[Start of section]

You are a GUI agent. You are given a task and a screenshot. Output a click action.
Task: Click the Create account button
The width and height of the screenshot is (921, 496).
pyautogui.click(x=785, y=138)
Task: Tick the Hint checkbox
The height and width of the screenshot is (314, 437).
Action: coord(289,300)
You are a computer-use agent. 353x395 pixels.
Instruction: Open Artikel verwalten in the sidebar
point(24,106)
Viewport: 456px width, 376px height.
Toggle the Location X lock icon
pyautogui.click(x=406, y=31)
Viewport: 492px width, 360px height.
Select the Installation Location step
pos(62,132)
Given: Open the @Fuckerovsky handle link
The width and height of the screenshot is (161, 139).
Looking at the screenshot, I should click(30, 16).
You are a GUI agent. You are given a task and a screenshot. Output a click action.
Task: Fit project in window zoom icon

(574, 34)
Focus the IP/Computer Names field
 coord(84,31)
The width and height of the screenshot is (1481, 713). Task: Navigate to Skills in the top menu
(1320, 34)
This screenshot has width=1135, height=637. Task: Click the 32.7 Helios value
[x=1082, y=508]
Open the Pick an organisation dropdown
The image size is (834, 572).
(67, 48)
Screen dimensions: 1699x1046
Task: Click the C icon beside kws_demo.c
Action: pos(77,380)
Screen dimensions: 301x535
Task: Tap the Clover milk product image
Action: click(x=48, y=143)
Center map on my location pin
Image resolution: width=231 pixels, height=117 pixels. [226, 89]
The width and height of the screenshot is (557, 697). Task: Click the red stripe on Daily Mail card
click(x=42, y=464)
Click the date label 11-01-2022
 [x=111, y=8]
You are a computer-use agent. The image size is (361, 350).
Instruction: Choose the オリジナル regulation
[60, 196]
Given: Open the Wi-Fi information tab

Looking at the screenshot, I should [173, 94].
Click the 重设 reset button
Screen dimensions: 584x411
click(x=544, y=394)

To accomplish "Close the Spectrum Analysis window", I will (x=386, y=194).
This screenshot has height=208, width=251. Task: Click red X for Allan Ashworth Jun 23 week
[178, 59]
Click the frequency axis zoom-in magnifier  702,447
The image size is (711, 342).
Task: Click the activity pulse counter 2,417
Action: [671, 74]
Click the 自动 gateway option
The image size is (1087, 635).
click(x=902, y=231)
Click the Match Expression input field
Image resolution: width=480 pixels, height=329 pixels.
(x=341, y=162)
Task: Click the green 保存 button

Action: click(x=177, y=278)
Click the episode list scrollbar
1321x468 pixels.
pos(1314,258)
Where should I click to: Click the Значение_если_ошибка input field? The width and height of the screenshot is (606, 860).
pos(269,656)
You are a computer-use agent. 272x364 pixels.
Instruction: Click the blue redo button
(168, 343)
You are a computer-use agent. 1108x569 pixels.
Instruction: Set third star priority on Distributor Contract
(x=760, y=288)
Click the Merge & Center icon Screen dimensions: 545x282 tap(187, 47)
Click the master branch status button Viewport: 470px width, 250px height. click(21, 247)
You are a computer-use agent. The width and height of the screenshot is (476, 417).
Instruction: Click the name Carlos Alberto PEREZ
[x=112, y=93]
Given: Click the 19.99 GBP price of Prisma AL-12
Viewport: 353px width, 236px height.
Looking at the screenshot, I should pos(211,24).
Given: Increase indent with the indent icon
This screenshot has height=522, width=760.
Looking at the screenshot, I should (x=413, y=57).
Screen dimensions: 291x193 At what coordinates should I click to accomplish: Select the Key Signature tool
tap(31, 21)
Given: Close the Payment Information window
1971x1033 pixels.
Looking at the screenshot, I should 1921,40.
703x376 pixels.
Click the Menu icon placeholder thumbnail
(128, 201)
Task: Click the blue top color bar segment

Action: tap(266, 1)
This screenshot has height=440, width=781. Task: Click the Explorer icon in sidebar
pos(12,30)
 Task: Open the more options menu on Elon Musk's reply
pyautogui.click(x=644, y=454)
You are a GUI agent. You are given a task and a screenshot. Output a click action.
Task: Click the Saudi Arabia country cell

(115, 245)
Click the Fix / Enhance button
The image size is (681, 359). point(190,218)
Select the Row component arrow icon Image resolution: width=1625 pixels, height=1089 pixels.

[End of section]

» **Exercise**
Could you reproduce every line of the listing exactly?

» **Exercise answer**
You are a GUI agent. You are given a task and a screenshot. Output a click action.
Task: Click the Create account button
The width and height of the screenshot is (921, 496).
pyautogui.click(x=785, y=138)
Task: Tick the Hint checkbox
The height and width of the screenshot is (314, 437).
Action: coord(289,300)
You are a computer-use agent. 353x395 pixels.
Instruction: Open Artikel verwalten in the sidebar
point(24,106)
Viewport: 456px width, 376px height.
Toggle the Location X lock icon
pyautogui.click(x=406, y=31)
Viewport: 492px width, 360px height.
Select the Installation Location step
pos(62,132)
Given: Open the @Fuckerovsky handle link
The width and height of the screenshot is (161, 139).
Looking at the screenshot, I should click(30, 16).
You are a GUI agent. You are given a task and a screenshot. Output a click action.
Task: Fit project in window zoom icon

(574, 34)
Focus the IP/Computer Names field
 coord(84,31)
The width and height of the screenshot is (1481, 713). Task: Navigate to Skills in the top menu
(1320, 34)
This screenshot has width=1135, height=637. Task: Click the 32.7 Helios value
[x=1082, y=508]
Open the Pick an organisation dropdown
The image size is (834, 572).
(67, 48)
Screen dimensions: 1699x1046
Task: Click the C icon beside kws_demo.c
Action: pos(77,380)
Screen dimensions: 301x535
Task: Tap the Clover milk product image
Action: click(x=48, y=143)
Center map on my location pin
Image resolution: width=231 pixels, height=117 pixels. [226, 89]
The width and height of the screenshot is (557, 697). Task: Click the red stripe on Daily Mail card
click(x=42, y=464)
Click the date label 11-01-2022
 [x=111, y=8]
You are a computer-use agent. The image size is (361, 350).
Instruction: Choose the オリジナル regulation
[60, 196]
Given: Open the Wi-Fi information tab

Looking at the screenshot, I should [173, 94].
Click the 重设 reset button
Screen dimensions: 584x411
click(x=544, y=394)

To accomplish "Close the Spectrum Analysis window", I will (x=386, y=194).
This screenshot has height=208, width=251. Task: Click red X for Allan Ashworth Jun 23 week
[178, 59]
Click the frequency axis zoom-in magnifier  702,447
The image size is (711, 342).
Task: Click the activity pulse counter 2,417
Action: [671, 74]
Click the 自动 gateway option
The image size is (1087, 635).
click(x=902, y=231)
Click the Match Expression input field
Image resolution: width=480 pixels, height=329 pixels.
(x=341, y=162)
Task: Click the green 保存 button

Action: click(x=177, y=278)
Click the episode list scrollbar
1321x468 pixels.
pos(1314,258)
Where should I click to: Click the Значение_если_ошибка input field? The width and height of the screenshot is (606, 860).
pos(269,656)
You are a computer-use agent. 272x364 pixels.
Instruction: Click the blue redo button
(168, 343)
You are a computer-use agent. 1108x569 pixels.
Instruction: Set third star priority on Distributor Contract
(x=760, y=288)
Click the Merge & Center icon Screen dimensions: 545x282 tap(187, 47)
Click the master branch status button Viewport: 470px width, 250px height. click(21, 247)
You are a computer-use agent. The width and height of the screenshot is (476, 417).
Instruction: Click the name Carlos Alberto PEREZ
[x=112, y=93]
Given: Click the 19.99 GBP price of Prisma AL-12
Viewport: 353px width, 236px height.
Looking at the screenshot, I should pos(211,24).
Given: Increase indent with the indent icon
This screenshot has height=522, width=760.
Looking at the screenshot, I should (x=413, y=57).
Screen dimensions: 291x193 At what coordinates should I click to accomplish: Select the Key Signature tool
tap(31, 21)
Given: Close the Payment Information window
1971x1033 pixels.
Looking at the screenshot, I should 1921,40.
703x376 pixels.
Click the Menu icon placeholder thumbnail
(128, 201)
Task: Click the blue top color bar segment

Action: tap(266, 1)
This screenshot has height=440, width=781. Task: Click the Explorer icon in sidebar
pos(12,30)
 Task: Open the more options menu on Elon Musk's reply
pyautogui.click(x=644, y=454)
You are a GUI agent. You are given a task and a screenshot. Output a click action.
Task: Click the Saudi Arabia country cell

(115, 245)
Click the Fix / Enhance button
The image size is (681, 359). point(190,218)
Select the Row component arrow icon Image resolution: width=1625 pixels, height=1089 pixels.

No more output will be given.